What needs to be done: From the records below, give the number of lines that include the word "agent". Add no other words.

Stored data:
● ● ● ● ● ● ●

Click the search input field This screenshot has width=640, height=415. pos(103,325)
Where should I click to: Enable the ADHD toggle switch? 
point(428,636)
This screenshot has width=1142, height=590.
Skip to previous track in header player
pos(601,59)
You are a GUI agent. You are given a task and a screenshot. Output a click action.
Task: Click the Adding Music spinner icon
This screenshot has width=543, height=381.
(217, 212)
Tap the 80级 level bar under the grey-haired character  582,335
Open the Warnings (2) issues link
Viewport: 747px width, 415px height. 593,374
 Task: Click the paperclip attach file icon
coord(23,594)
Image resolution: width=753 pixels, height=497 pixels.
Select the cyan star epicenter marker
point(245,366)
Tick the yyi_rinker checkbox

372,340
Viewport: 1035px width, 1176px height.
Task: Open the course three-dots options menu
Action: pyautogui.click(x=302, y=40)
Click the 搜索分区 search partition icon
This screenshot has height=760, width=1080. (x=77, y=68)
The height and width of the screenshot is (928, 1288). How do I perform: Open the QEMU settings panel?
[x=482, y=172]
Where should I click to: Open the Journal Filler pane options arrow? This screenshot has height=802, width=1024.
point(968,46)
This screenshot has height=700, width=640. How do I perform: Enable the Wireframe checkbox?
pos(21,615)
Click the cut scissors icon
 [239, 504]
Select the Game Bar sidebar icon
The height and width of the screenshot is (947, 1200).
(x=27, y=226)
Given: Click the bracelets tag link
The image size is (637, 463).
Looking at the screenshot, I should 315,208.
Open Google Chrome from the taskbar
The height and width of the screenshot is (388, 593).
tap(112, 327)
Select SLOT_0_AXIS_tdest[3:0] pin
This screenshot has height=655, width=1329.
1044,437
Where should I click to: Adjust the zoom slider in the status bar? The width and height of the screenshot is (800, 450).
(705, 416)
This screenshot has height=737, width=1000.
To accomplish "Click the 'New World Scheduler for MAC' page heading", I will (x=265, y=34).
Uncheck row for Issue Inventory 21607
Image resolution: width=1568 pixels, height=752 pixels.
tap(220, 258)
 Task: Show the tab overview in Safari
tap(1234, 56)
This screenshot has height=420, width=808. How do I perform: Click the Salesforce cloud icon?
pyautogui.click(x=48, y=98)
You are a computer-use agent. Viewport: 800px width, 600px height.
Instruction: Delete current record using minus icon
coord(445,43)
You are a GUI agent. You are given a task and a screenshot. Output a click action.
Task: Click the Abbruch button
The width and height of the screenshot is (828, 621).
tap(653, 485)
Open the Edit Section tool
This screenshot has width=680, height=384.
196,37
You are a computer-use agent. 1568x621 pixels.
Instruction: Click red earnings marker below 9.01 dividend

● ● ● ● ● ● ●

Solution: 4